HOANG DINH NAM / AFP

Former Philippine President Benigno Aquino, the son of two of the Southeast Asian country's democracy icons, died on Thursday after being hospitalised in Manila.

The 61-year-old was president of the Philippines from 2010 to 2016.

"It is with profound sadness that I learned this morning of the passing of former President Benigno Aquino," Supreme Court justice Marvic Leonen, who was appointed by Aquino in 2012, said in a statement.

"It was an honour to have served with him. He will be missed," the statement said.

Known popularly as Noynoy, he rode a wave of public support to the presidency after the 2009 death of his mother, the revered "People Power" leader Corazon Aquino, who was herself president from 1986 until 1992.

His namesake father, a senator who staunchly opposed the rule of strongman Ferdinand Marcos, was assassinated when he returned home from political exile in 1983.

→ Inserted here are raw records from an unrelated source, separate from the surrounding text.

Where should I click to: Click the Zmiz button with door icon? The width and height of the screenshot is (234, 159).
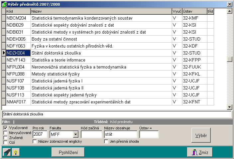pyautogui.click(x=199, y=152)
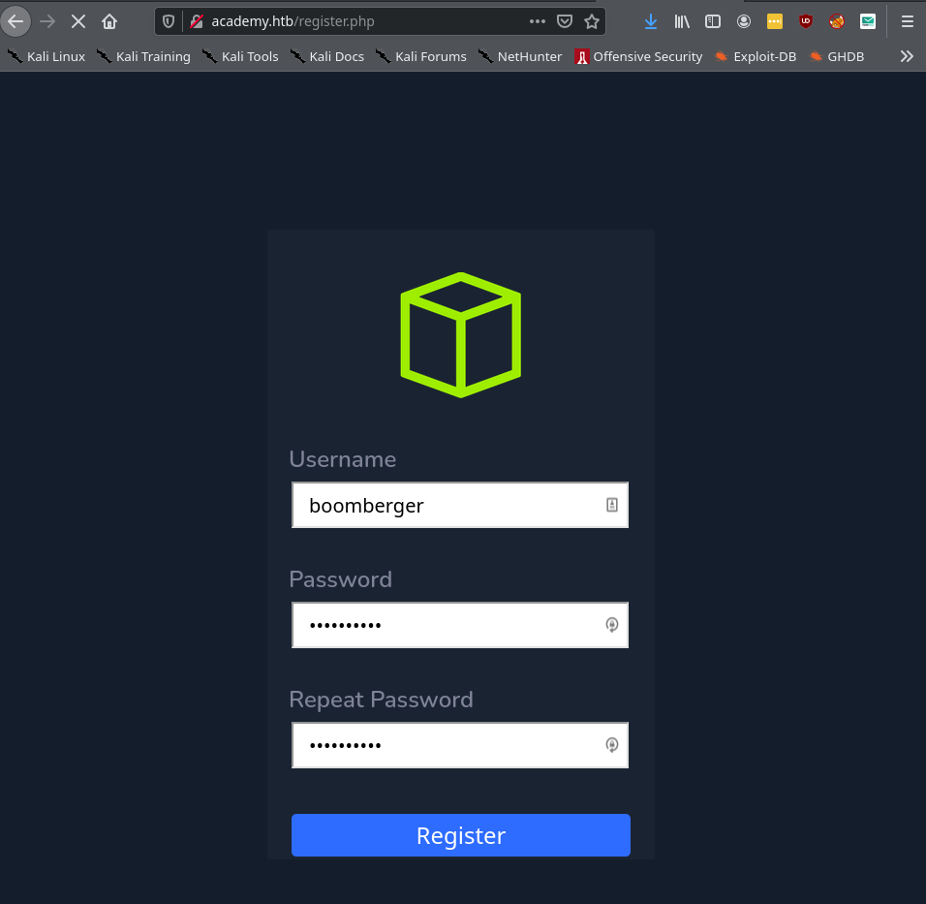This screenshot has width=926, height=904.
Task: Open the uBlock Origin extension
Action: point(805,20)
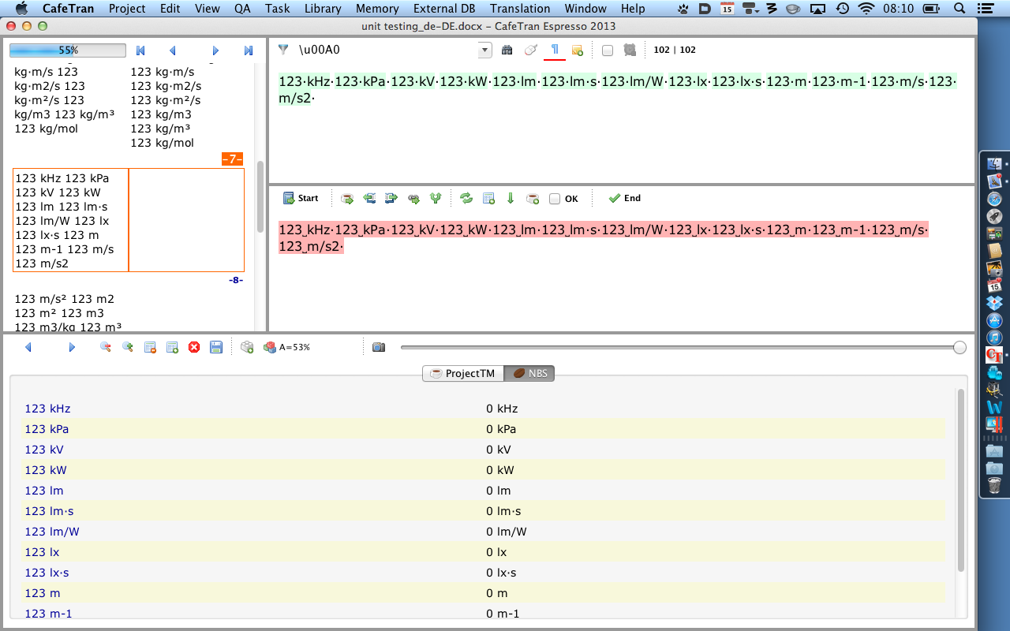The height and width of the screenshot is (631, 1010).
Task: Click the green circular arrows icon
Action: tap(466, 199)
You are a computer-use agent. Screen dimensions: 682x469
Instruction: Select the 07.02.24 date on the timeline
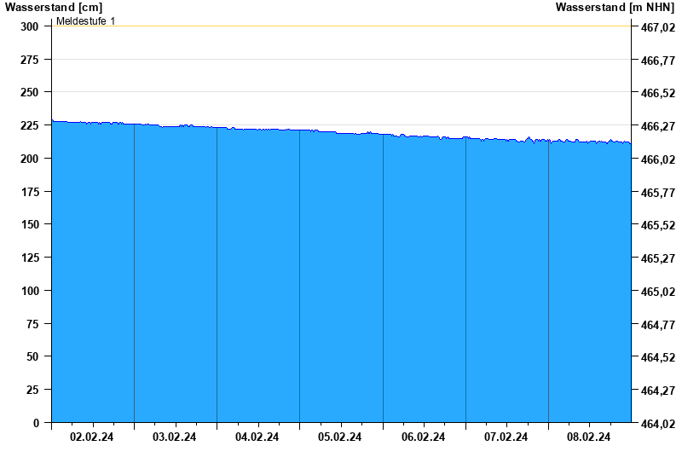[x=506, y=437]
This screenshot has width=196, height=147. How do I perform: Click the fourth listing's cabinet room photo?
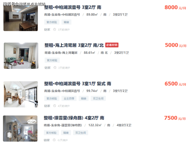click(x=20, y=129)
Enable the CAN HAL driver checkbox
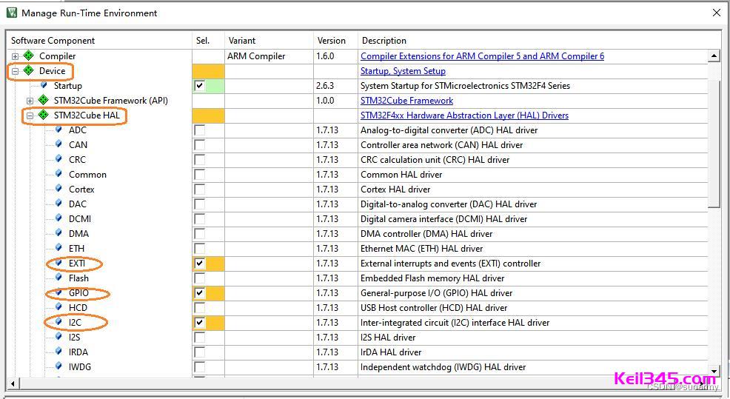 pos(199,145)
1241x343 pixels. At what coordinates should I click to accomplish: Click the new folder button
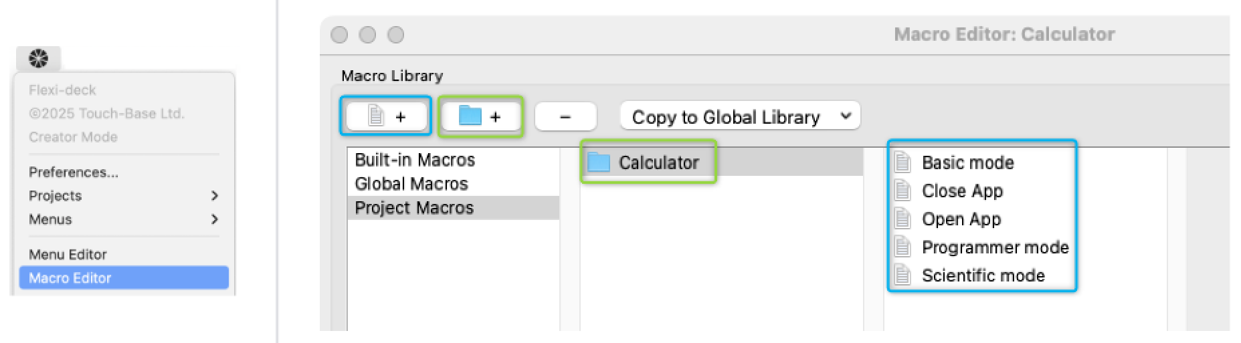pyautogui.click(x=480, y=117)
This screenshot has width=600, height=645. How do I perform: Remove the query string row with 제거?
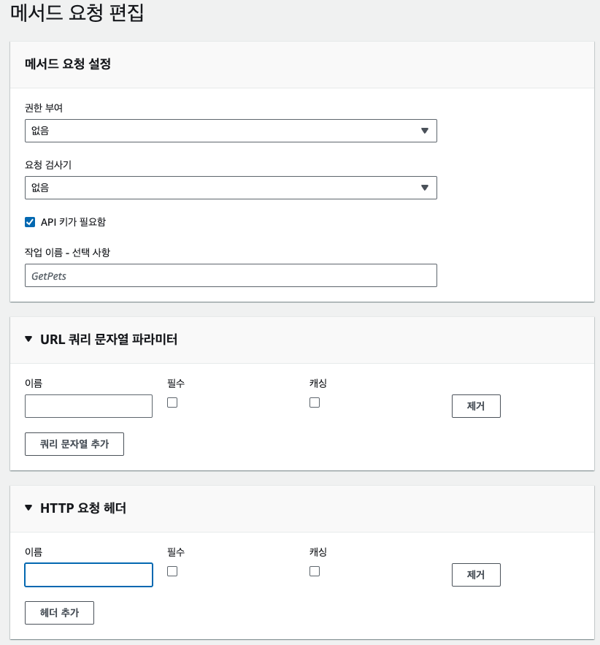click(x=476, y=406)
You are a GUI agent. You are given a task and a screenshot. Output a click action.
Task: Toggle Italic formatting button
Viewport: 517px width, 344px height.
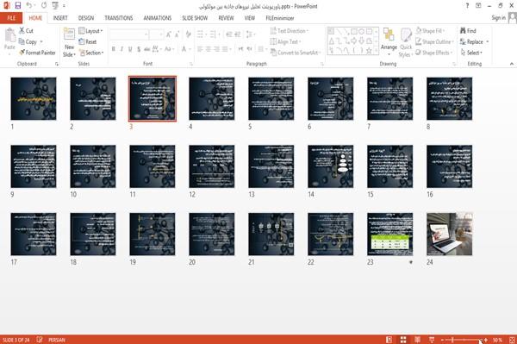point(121,49)
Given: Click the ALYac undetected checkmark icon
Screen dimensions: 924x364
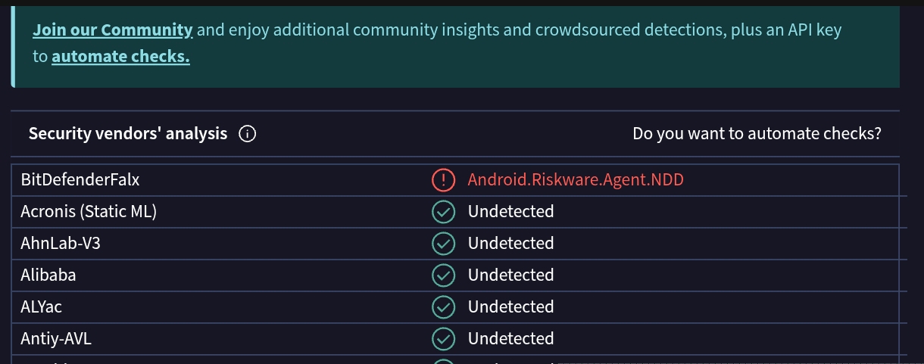Looking at the screenshot, I should [443, 307].
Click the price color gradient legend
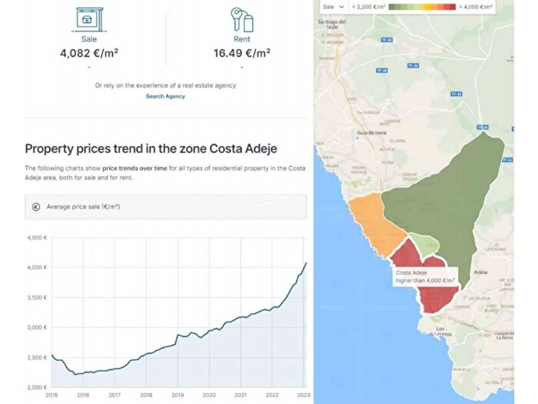Viewport: 538px width, 404px height. coord(421,6)
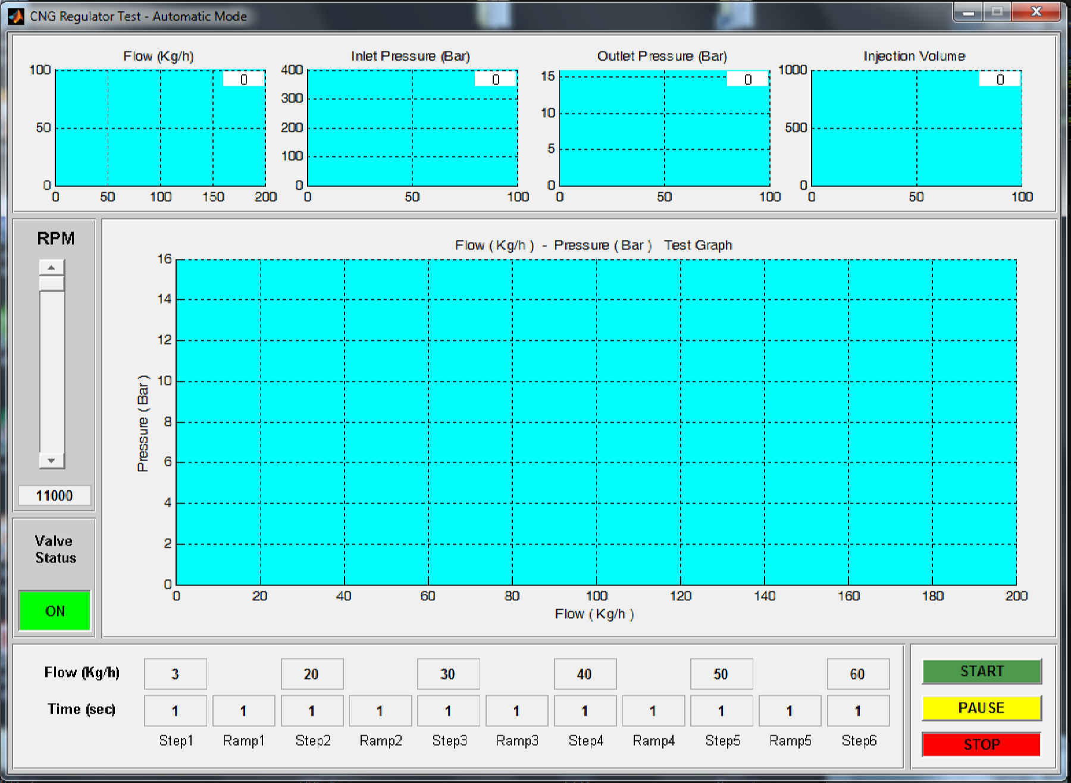Click the Step5 flow field showing 50
This screenshot has height=783, width=1071.
pyautogui.click(x=721, y=674)
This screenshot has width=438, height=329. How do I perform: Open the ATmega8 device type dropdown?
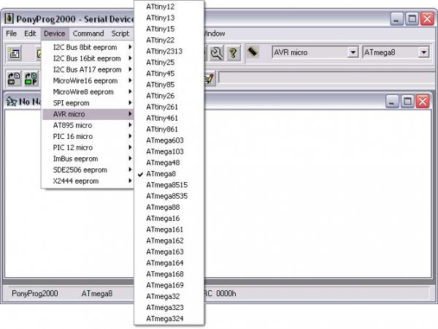click(423, 53)
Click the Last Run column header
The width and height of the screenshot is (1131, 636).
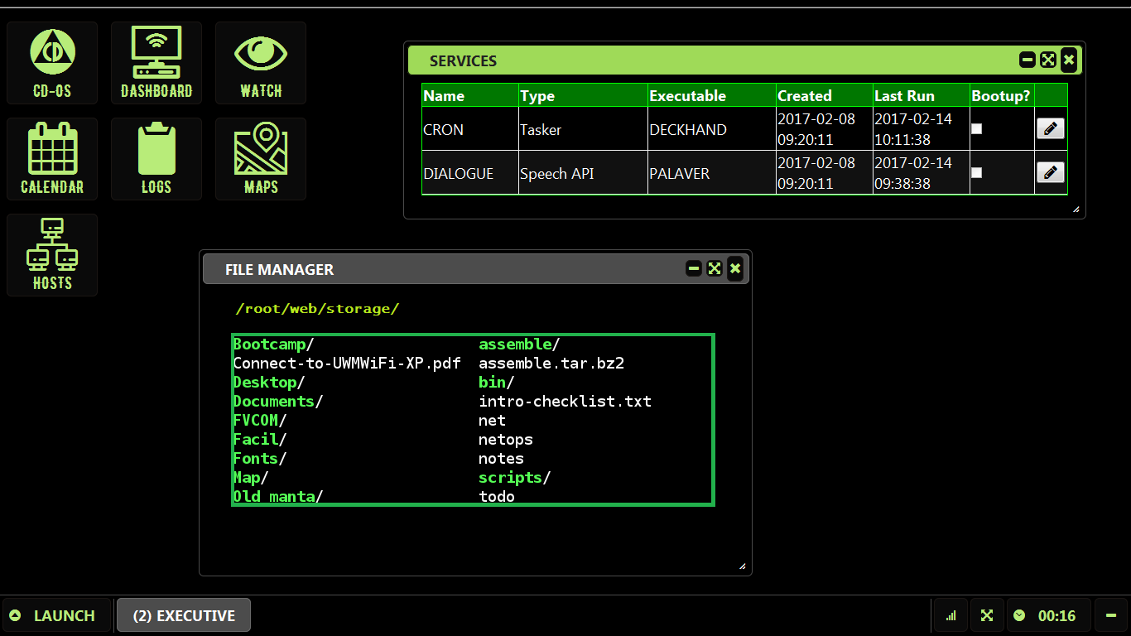click(904, 96)
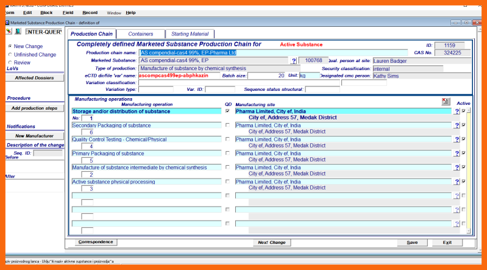Open the Record menu
The height and width of the screenshot is (270, 487).
click(x=90, y=12)
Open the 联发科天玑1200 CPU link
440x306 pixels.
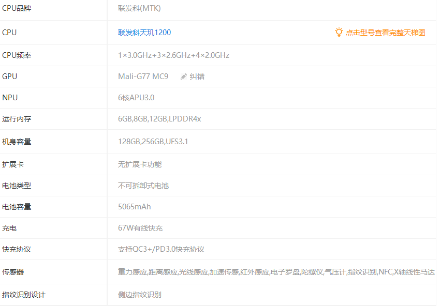144,33
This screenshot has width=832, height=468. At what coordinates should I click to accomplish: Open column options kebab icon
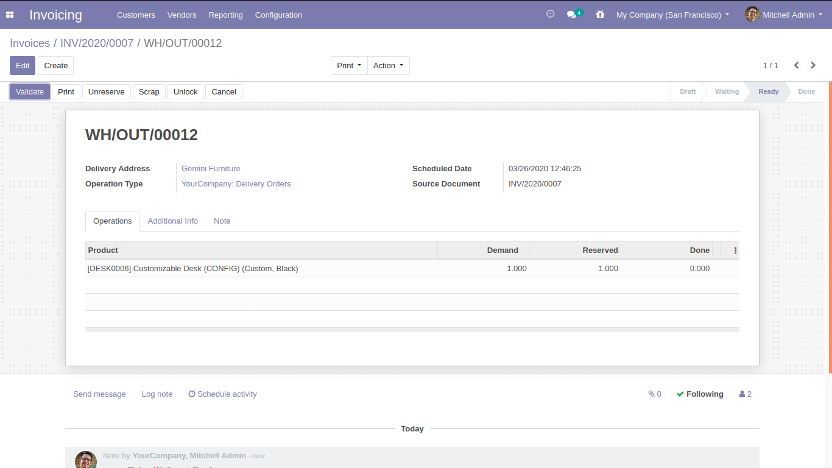735,250
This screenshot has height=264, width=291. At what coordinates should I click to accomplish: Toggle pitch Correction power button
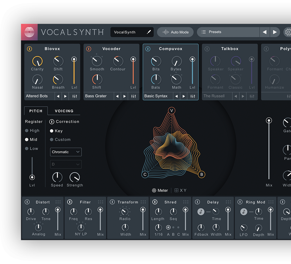point(52,122)
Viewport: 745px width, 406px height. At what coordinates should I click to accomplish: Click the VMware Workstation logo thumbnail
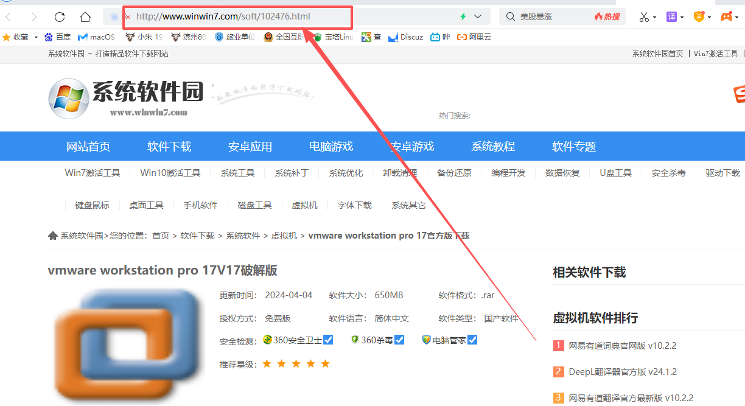[x=127, y=346]
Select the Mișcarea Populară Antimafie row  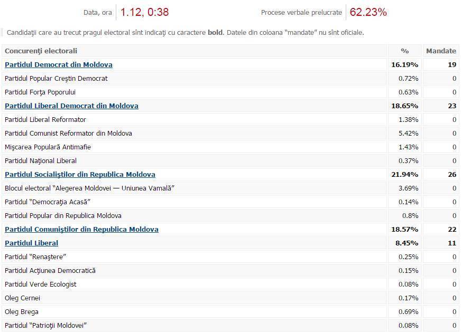click(x=231, y=147)
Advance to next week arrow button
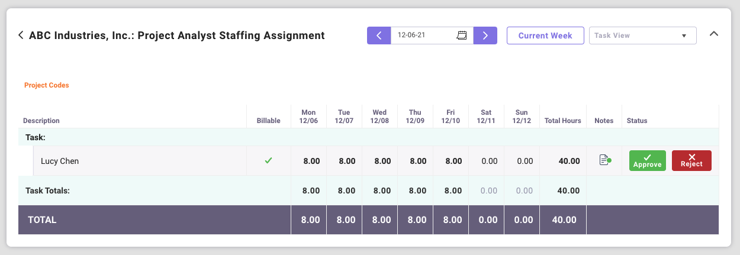 (485, 35)
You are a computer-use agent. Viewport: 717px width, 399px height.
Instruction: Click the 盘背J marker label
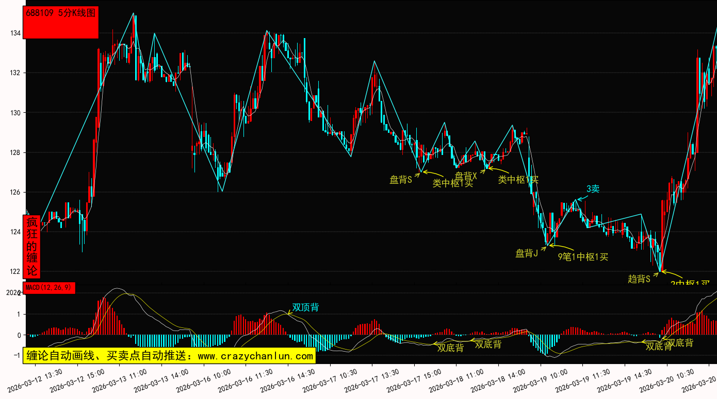click(x=527, y=253)
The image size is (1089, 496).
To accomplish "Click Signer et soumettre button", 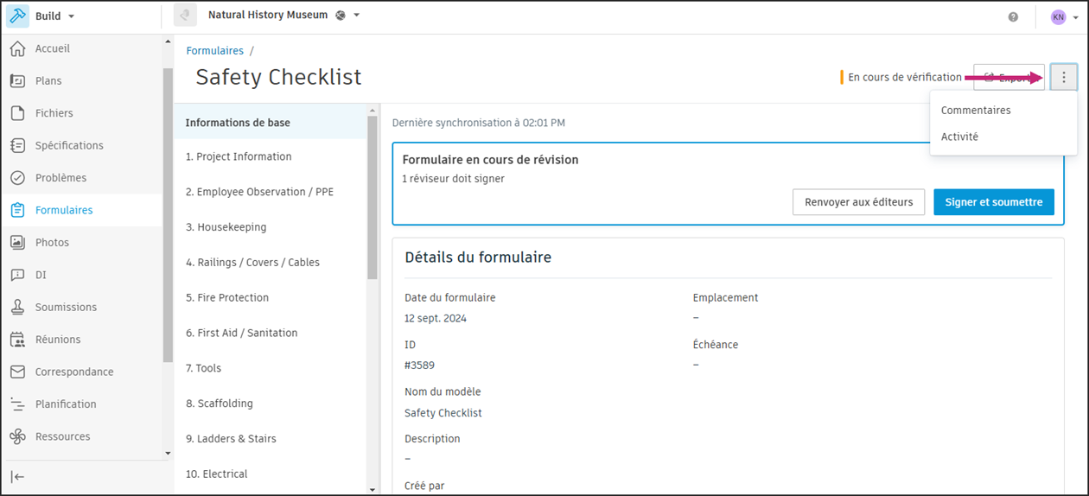I will (x=993, y=202).
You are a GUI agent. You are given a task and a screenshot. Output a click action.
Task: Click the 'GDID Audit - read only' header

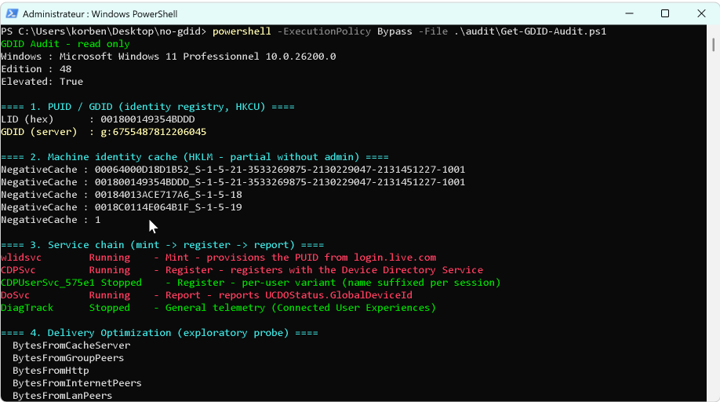click(65, 44)
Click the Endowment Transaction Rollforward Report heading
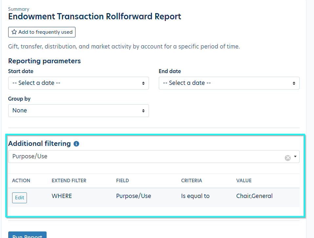The height and width of the screenshot is (238, 314). click(x=94, y=17)
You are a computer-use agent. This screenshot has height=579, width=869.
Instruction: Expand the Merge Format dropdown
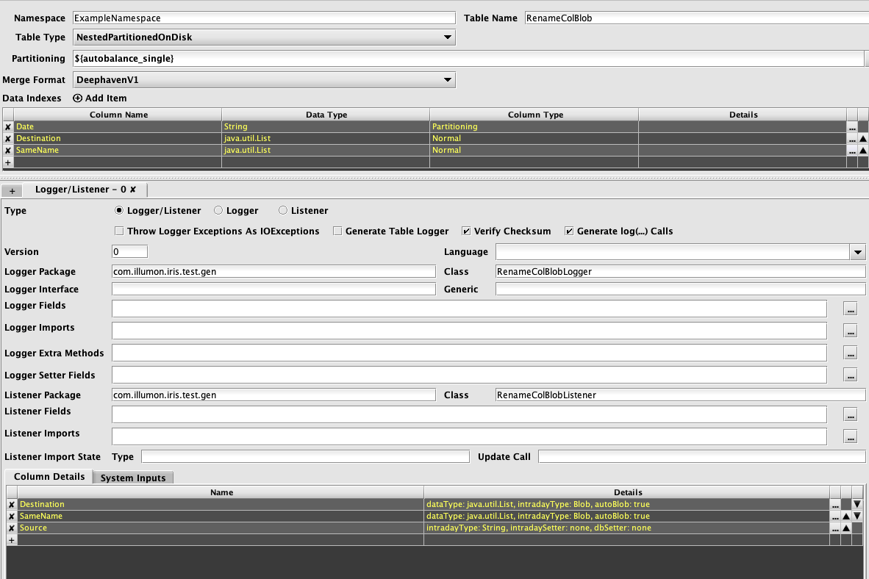pyautogui.click(x=448, y=79)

The killing shocked the nation and helped propel Marcos out of office in the 1986 People Power revolution and ushered in his mother's presidency.

Aquino was an only son and worked in the family sugar business before launching his political career in 1998.

He was a three-term member of the House of Representatives between 1998 and 2007, representing the sugar-growing Tarlac province north of Manila.

He still carried a bullet wound from a 1987 attempted military coup against his mother’s administration, during which he was shot five times and three of his bodyguards were killed.

Aquino's six-year term as president was not free from crisis, including in his fifth year in office when 44 commandos were killed in a botched operation to capture a wanted Malaysian militant.

In November 2013, Aquino was also forced to deal with the devastation left by Typhoon Haiyan, one of the most powerful typhoons ever recorded. The super typhoon that ravaged towns and villages in the central Philippines, killed more than 6,000 people.

Despite some gains in tackling corruption, his Mr Clean image was tainted by scandals over the lawmakers' misuse of public funds that same year.